哀しみのトリスターナ

ルイス・ブニュエル監督 仏 1970 ☆☆☆

tristana

母親を亡くした美しい少女は、知り合いの初老紳士に引き取られる。最初は父親然として振る舞う紳士だったが、次第に男女としての関係を求めるようになっていく。やがて自我に目覚める女は、知り合った若い男と駆け落ちする。
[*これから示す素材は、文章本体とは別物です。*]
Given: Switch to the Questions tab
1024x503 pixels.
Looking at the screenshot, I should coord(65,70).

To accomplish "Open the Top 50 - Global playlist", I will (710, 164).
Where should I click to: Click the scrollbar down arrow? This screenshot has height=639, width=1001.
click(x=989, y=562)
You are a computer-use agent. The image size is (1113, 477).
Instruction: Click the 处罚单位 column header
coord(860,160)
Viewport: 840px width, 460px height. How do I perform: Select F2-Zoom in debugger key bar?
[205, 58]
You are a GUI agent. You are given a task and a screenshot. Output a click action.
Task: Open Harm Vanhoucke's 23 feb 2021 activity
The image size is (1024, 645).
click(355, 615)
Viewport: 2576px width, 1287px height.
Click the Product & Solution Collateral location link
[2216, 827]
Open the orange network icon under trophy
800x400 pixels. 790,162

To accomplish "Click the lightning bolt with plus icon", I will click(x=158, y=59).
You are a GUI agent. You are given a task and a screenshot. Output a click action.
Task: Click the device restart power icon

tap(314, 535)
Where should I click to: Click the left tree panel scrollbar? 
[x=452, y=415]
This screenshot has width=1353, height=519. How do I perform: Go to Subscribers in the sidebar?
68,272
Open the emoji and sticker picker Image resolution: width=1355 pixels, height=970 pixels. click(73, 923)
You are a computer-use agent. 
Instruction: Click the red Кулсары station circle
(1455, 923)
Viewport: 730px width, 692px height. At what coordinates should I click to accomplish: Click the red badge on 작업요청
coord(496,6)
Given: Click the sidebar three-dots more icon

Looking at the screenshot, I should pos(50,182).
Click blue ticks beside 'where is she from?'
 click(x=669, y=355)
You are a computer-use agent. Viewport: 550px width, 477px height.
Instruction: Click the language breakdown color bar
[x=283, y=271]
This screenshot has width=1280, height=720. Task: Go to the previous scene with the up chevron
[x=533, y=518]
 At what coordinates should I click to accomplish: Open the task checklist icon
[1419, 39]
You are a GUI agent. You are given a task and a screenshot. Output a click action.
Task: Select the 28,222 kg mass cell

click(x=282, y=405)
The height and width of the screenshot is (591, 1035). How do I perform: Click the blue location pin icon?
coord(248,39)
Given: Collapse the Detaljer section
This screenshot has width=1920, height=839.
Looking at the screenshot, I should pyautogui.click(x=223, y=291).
色々とあった男女二人の悲喜こもごも、愛憎を何十年にもわたって見詰めるような、よくあるといえばよくある内容だが、終盤の展開はややトリッキーで難解。時を経て段々と傲慢の角が取れて柔和になっていく紳士と、年月を経て無垢な少女から酷薄な美女へと変貌していく二人の対比が見所だろうか。そしてブニュエルらしいと言っていいのか、やっぱり唐突に変なシーンもあったりして、とにかく普通の文章なのかもしれないが、どこかに縦読みがないか?と警戒しながら見てしまうような観賞となった。特に長年二人の間に入るような感じで振る舞っていた、メイドのおばさま。ぎすぎすした主役二人の空気をうまく中和するような楽しい役だったが、同時に終始、存在感が怪しすぎた。ラストシーンでも何だか女二人ルンルンに見えたし、見終わった今でも怪しい人。

美術や衣裳は当然素晴らしい。特に今作はメインの舞台となる屋敷のインテリア、中でもベッドのフレームと、あとは古びた石造りの市街景観もお気に入り。